Gipfelkino: Warum es sich lohnt, in den Bergen früh aufzustehen

Artikel vom:

Sonnenaufgänge sind eine Wucht. Ganz besonders in den Bergen. Und so hat unser SPORTaktiv Redakteur ein "Gipfelkino" der besonderen Art erlebt.

Von Oliver Pichler


Wer einmal das Tagwerden in den Bergen erlebt hat, weiß, dass irre frühes Aufstehen reichlich belohnt wird. Als Neuling im Sonnenaufgangswandern braucht man, vom Wecker unsanft aus dem Tiefschlaf gerissen, zunächst jedoch ein paar Augenblicke zur Orientierung. Es ist 2.15 Uhr. Tiefste Nacht. Bin ich völlig verrückt? Jetzt aufstehen? Der innere Schweinehund wird elefantengroß. Doch Camilla, die Chefin des Hotel Sonne, wartet um 2.45 Uhr. „Nach dem Gewitter am Nachmittag wird es ein perfekter Morgen werden", hat sie am Vorabend versprochen. Das Schweinehündchen jammert – das Wetter wird sicher nicht schön. Ein Blick in den sternenklaren Nachthimmel bringt Gewissheit – es passt. Zwar irre, aber es geht los!
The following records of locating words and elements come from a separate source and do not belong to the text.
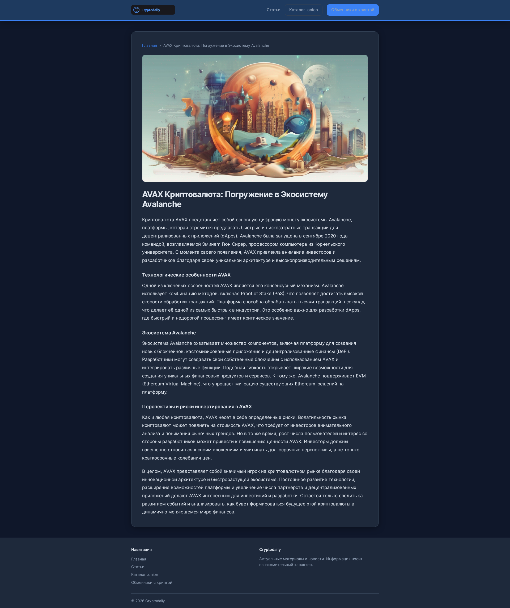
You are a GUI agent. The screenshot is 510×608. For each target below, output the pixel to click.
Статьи (273, 9)
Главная (149, 45)
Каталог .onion (303, 9)
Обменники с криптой (352, 9)
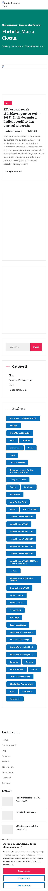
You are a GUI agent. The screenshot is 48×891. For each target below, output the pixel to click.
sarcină (29, 662)
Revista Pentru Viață (19, 640)
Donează (6, 777)
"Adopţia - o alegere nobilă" (23, 418)
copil (12, 455)
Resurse (6, 756)
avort (12, 440)
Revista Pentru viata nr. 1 (21, 632)
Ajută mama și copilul (20, 433)
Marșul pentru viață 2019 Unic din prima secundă (24, 562)
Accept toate (24, 871)
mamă (12, 509)
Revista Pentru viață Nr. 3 (21, 654)
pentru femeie (17, 603)
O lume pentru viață (19, 588)
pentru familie (16, 595)
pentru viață (15, 610)
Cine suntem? (9, 745)
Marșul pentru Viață (19, 524)
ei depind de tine (18, 480)
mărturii (13, 571)
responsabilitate (18, 625)
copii (30, 448)
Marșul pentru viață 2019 (21, 553)
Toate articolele (17, 389)
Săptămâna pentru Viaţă (21, 684)
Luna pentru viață (18, 502)
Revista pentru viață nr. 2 (21, 647)
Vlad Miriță (27, 691)
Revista (5, 761)
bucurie (26, 440)
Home (5, 739)
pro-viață (14, 617)
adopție (13, 425)
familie (13, 487)
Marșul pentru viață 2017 (21, 539)
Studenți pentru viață (20, 676)
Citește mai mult (13, 171)
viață (12, 691)
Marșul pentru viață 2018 (21, 546)
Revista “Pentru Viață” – (27, 812)
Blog (8, 103)
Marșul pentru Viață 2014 (21, 531)
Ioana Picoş (15, 494)
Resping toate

Pünktlich um 2.45 Uhr sitzen wir im Kleinbus. Guide Camilla, klar. Und sechs „Verrückte", die alle ein Ziel haben: Vor Sonnenaufgang am Tristkogel (2.095 m) hoch über dem Talschluss des Salzburger Glemmtales zu sein. Im Hotelbus geht es durch die Nacht tief ins Tal hinein. Ein Kuhgitter im Boden signalisiert das Asphaltende. Die Forststraße führt Richtung Lindlingalm. Rehe, die auf einer Wiese neben der Straße stehen, tauchen kurz im Lichtkegel des Autos auf. Auf knapp 1.300 m Seehöhe wird der Bus geparkt. Wir wissen, jetzt sind wir dran.

START BEI TOTALER DUNKELHEIT
Nachdem die Hotelchefin das Licht des Autos abgeschaltet hat, sind wir mitten drin in der völligen Dunkelheit der Nacht. Für die etwa 800 Höhenmeter bleiben zwei Stunden Zeit. Unsere sieben Stirnlampen geben genug Licht, um nicht zu stolpern oder ein Kuhgatter zu übersehen. Aber Orientierung hat einzig unser „Zugpferd" Camilla. Scheinbar aus dem Nichts tauchen Kühe aus der Nacht auf. Sie schauen verdutzt, wundern sich über den frühen Besuch. Der Weg führt in Serpentinen nach oben Richtung Ossmannalm (1.464 m) und von dort weiter in den Saalkogelgraben.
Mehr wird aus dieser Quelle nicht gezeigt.